Requisitos das tarefas:
1 – No texto sobre a Etiópia, quais são as imagens com que a Bíblia é coberta? Liste todas.
2 – Transcreva do texto sobre a Etiópia o trecho que começa nas palavras "Por Fabiane Borges e" e vai até as palavras "as histórias bastardas?", inclusive.

Texto fornecido:
Por Fabiane Borges e Hilan Bensusan | Fotos: Fabiane Borges

[Veja aqui mais fotos feitas pela autora]

Salomão e a rainha de Sabá que história bonita. A rainha preta, atrevida, de gestos exuberantes. Ele profético, galinha, exotérico, prenhe de duas ou três civilizações epidêmicas. A promessa na cama: honra esse acasalamento Salomão, ou essa foda será em vão? Esse não foi o princípio, mas a rainha voltou grávida de Jerusalém, e isso sim foi um escândalo inaugural, que desviou o fluxo do que hoje chamamos Etiópia para lados não previstos. Ou teria coincidido a fertilidade da rainha com um plano bem armado? Seja como for Etiópia fundou nessa gravidez o pilar da sua história. Nao é assim que começam as histórias bastardas?

A Etiópia é a latrina da história branca. O resto da África é outra historia: pagã, primitiva, venenosa – o lugar de onde as bruxas nunca deveriam ter saido. A da Etiópia é a historia monoteísta, cristã, devota, vestida, cheia de igrejas, santos, anjos, altares, reis, conquistas, cruzadas, luta contra os mouros, orgulho étnico, obediência e apego as tábuas da lei, montanhas sagradas, peregrinações à terra santa, páscoas, natais, epifanias. Mas é história negra. E no escuro, todas as datas são pardas – não da pra ver mais do que lendas, versões, boatos. Salomão negro? Davi mulato? Abraão retinto? A Etiópia pega a Bíblia, que parecia santa, branquíssima, e a cobre com as imagens da virgem negra, do cristo de lábios grossos, da crucificação em uma paisagem africana. Rezam missas em igrejas, mas ao lado da mirra e do incenso queimam a erva de Salomão, um punhado de canabis que deixa todos mais próximos do céu. Para a história branca, um céu inventado, inmoderno, incivilizado, longe dos fatos, perto das brumas.

Material fornecido:

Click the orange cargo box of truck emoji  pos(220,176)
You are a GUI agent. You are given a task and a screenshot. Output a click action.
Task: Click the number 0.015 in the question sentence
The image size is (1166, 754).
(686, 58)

Respostas por tarefa:
1 –
- a virgem negra
- o cristo de lábios grossos
- a crucificação em uma paisagem africana

2 –
Por Fabiane Borges e Hilan Bensusan | Fotos: Fabiane Borges

[Veja aqui mais fotos feitas pela autora]

Salomão e a rainha de Sabá que história bonita. A rainha preta, atrevida, de gestos exuberantes. Ele profético, galinha, exotérico, prenhe de duas ou três civilizações epidêmicas. A promessa na cama: honra esse acasalamento Salomão, ou essa foda será em vão? Esse não foi o princípio, mas a rainha voltou grávida de Jerusalém, e isso sim foi um escândalo inaugural, que desviou o fluxo do que hoje chamamos Etiópia para lados não previstos. Ou teria coincidido a fertilidade da rainha com um plano bem armado? Seja como for Etiópia fundou nessa gravidez o pilar da sua história. Nao é assim que começam as histórias bastardas?